What you need to do:
(1) What does the email on revocation deadlines below propose? Sum it up in two sentences.
(2) In the email on revocation deadlines below, how long would the proposed third deadline be?

Text to read:

Dear Ben,

Thanks for your effort to re-ignite the discussion.

Personally, not speaking as a representative of my employer, I suggest two 
things to balance the interests:

  1.  Remove the 3rd section "Mozilla recognizes…" from 
https://wiki.mozilla.org/CA/Responding_To_An_Incident . This would IMHO clarify 
that no exceptions are allowed.
  2.  Introduce a third deadline of 15 (or 20) days in addition to the 24h and 
5days deadlines in TLS BR 4.9.1.1 to cover certificates that were correctly 
validated, have all the right technical attributes (OID, key length, EKU, …) 
but don't 100% comply with the TLS BR or the CAs CP/CPS.

Finding good and workable solutions is often a give-and-take from all involved 
parties. Maybe by taking away the leeway for exceptions but giving the 3rd 
deadline is something that leaves all sides both happy and unhappy enough to 
accept it? 😉

Rgds
Roman

From: 'Ben Wilson' via [email protected] 
<[email protected]>
Sent: Mittwoch, 24. Juli 2024 23:06
To: [email protected]
Cc: Mike Shaver <[email protected]>; Matt Palmer <[email protected]>; Tim 
Hollebeek <[email protected]>; Amir Omidi (aaomidi) 
<[email protected]>; Wayne <[email protected]>; Jeremy Rowley 
<[email protected]>
Subject: Re: Feasibility of a binding commitment to revoke before issuance


Thanks, everyone, for keeping this conversation going. It's essential that we 
continue because I believe the current framework is unworkable.

Records:
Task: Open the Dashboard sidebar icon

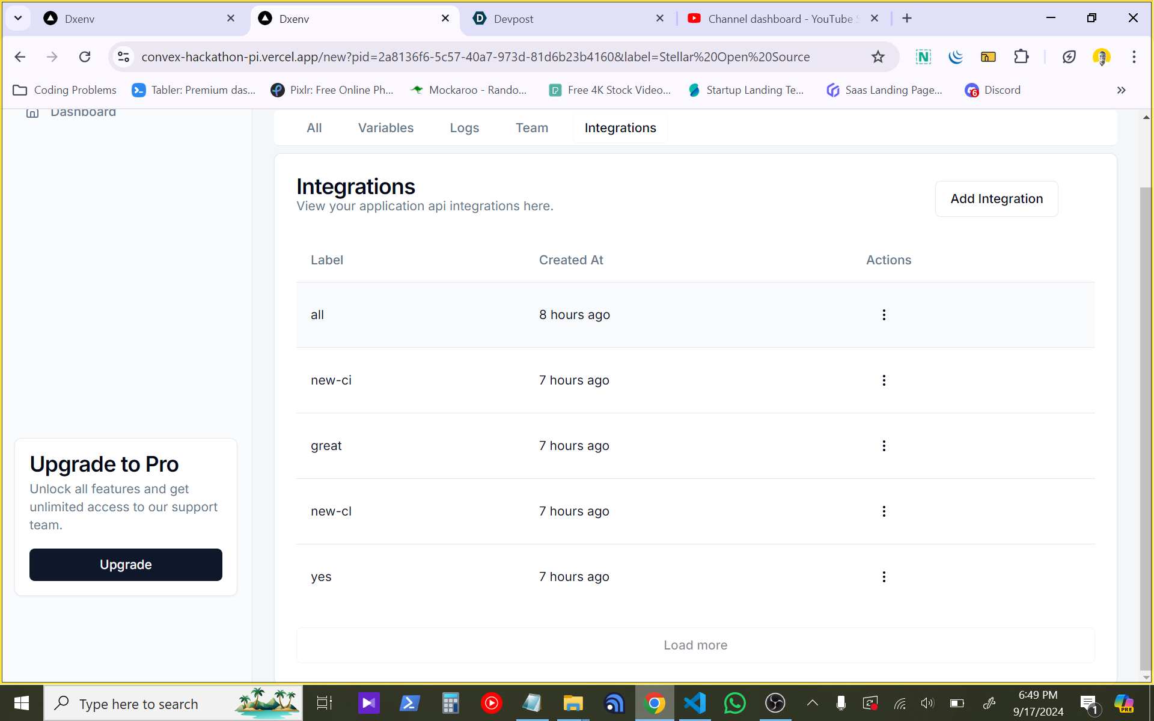Action: pos(32,112)
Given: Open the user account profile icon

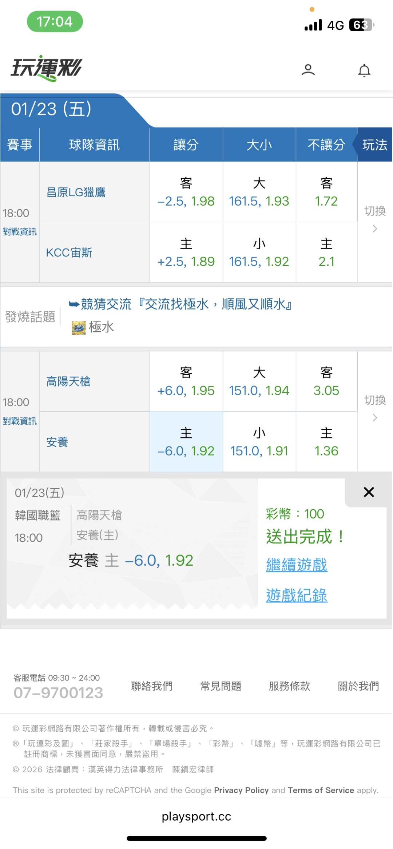Looking at the screenshot, I should tap(308, 70).
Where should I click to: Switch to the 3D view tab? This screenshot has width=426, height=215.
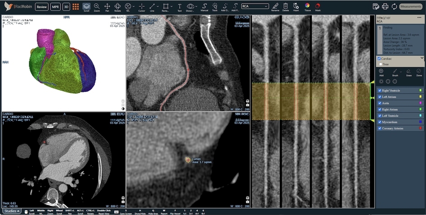[66, 7]
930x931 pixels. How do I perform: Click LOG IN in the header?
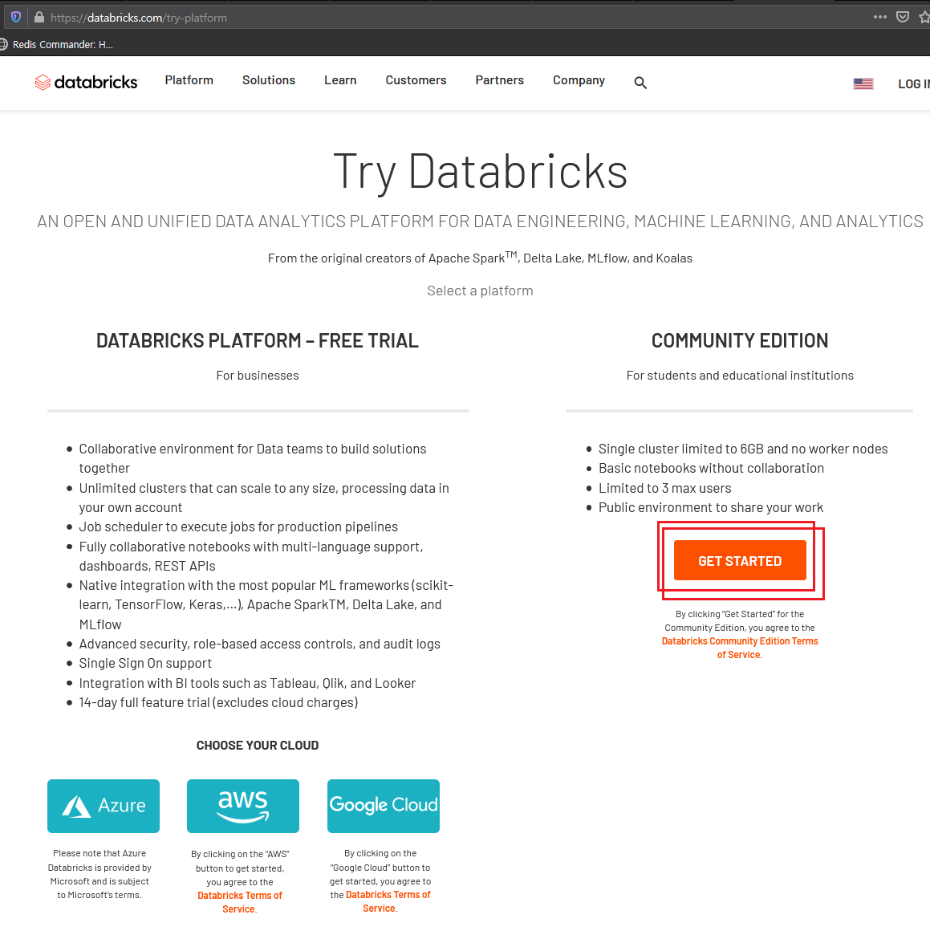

Solved tasks:
(1) Roman, writing personally rather than for an employer, suggests removing the third section "Mozilla recognizes…" from the incident-response wiki page to make clear that no exceptions are allowed, and adding a third deadline of 15 (or 20) days to the 24-hour and 5-day deadlines in TLS BR 4.9.1.1 for certificates that were correctly validated and technically right but don't fully comply with the TLS BR or the CA's CP/CPS. Roman presents this as a give-and-take that might leave all sides both happy and unhappy enough to accept it.

(2) 15 (or 20) days.